2014-07-10 Thread Junio C Hamano
Torsten Bögershausen tbo...@web.de writes:

 Isn't the whole problem starting here:
 in config.c:

 fd = hold_lock_file_for_update(lock, config_filename, 0);
 In lockfile.c:
   /* This should return a meaningful errno on failure */
   int hold_lock_file_for_update(struct lock_file *lk, const char
 *path, int flags)
   {
   int fd = lock_file(lk, path, flags);
 which leads to
   static int lock_file(struct lock_file *lk, const char *path, int flags)
 []
 lk-fd = open(lk-filename.buf, O_RDWR | O_CREAT | O_EXCL, 0666);

 There is no way to tell which permissions the new lockfile should have.

We follow whategver user's umask says with this code.

 That is somewhat unlucky.

 On the other hand, shouldn't we call
 adjust_shared_perm(const char *path) from path.c on the config file?

Good question, but I am not sure.  For $GIT_DIR/config, I tend to
agree we should, but git config --global foo bar would not be a
shared file anyway, and my understanding of Eric's original
motivation is to keep $HOME/.gitconfig to be tighter than the user's
umask normally would indicate.

 And to all files which are fiddled through the lock_file API?
 In other words, the lockfile could be created with the restrictive
 permissions
 600, and once the lockfile had been closed and renamed into the final name
 we apply adjust_shared_perm() on it ?

For all files that adjust-shared-perm should apply, yes, but I do
not think it is relevant to the codepath in question.

 I think there are 2 different things missing here:

 - Be able to specify permissions to hold_lock_file_for_update(),
especially restrictive ones, like 600 and not 666.

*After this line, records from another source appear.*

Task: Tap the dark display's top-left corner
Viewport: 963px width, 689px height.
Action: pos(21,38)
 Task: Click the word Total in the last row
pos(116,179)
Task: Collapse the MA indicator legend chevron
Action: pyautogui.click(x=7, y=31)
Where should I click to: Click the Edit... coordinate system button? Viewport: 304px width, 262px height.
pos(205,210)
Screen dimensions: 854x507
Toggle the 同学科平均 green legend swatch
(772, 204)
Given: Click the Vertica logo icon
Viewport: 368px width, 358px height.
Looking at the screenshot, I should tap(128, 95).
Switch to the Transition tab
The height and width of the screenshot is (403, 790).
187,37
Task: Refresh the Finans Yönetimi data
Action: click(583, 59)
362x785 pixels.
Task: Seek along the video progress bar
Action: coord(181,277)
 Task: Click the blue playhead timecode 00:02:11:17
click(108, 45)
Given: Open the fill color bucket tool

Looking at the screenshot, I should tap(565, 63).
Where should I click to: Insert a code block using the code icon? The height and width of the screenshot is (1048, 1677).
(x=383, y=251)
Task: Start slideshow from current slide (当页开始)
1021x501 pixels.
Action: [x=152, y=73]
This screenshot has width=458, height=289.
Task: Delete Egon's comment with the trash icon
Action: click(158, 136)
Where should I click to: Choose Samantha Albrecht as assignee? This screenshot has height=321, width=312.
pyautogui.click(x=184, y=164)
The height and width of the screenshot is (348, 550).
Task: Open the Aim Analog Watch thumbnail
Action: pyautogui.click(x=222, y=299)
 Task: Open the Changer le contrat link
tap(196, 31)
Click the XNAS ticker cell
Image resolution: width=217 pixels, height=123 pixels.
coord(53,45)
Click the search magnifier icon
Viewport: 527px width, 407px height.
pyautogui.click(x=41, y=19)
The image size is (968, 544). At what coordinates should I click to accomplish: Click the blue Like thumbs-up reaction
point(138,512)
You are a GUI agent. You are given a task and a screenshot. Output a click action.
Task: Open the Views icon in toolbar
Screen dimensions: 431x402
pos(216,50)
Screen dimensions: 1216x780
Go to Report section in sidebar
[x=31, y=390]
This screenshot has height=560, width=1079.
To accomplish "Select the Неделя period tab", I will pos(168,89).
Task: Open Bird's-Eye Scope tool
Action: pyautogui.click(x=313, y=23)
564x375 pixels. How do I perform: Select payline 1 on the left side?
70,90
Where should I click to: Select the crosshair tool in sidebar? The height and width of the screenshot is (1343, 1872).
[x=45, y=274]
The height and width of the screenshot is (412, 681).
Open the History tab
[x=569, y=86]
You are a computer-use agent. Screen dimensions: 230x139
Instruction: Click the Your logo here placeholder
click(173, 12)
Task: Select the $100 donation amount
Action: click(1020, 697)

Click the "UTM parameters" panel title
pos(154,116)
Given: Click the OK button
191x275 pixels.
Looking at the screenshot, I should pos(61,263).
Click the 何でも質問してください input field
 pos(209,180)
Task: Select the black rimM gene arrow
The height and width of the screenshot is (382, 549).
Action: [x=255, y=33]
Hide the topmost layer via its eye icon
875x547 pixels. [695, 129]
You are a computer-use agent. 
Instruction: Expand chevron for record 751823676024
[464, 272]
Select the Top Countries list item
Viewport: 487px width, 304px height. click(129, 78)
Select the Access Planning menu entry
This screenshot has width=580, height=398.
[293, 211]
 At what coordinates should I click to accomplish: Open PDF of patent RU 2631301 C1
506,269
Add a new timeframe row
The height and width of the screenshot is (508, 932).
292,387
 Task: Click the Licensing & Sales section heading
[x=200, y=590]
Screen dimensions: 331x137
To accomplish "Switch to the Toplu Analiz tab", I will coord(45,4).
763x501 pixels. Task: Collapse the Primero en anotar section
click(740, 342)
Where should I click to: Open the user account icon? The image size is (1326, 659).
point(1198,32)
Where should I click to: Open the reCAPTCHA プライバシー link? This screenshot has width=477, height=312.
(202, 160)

Yes (in the sense that yes we can add an extra parameter) and no
(in the sense that where would we get the value to pass to the
extra parameter from?  would it be worth to add configurations
variables for different kinds of files?).

If we limit the case to Inherit permissions from the file we are
replacing by taking a lock on it, which is the topic of discussion
in this thread, we do not have to worry about how to configure the
value (we do not have to) and adding a new parameter to tell the
mode to hold-lock-file-for-update is unneeded (the function will
have a pathname of the original and can learn the current permission
bits itself).

 - Adjust the permissions for shared files in a shared repo.
   This is probably needed for a shared repo, when the user itself
has a umask which is too restrictive and adjust_shared_perm()
must be run to widen the permissions.

Don't we already do that for $GIT_DIR/config?  In any case that will
not help $HOME/.gitconfig and other files that are not shared.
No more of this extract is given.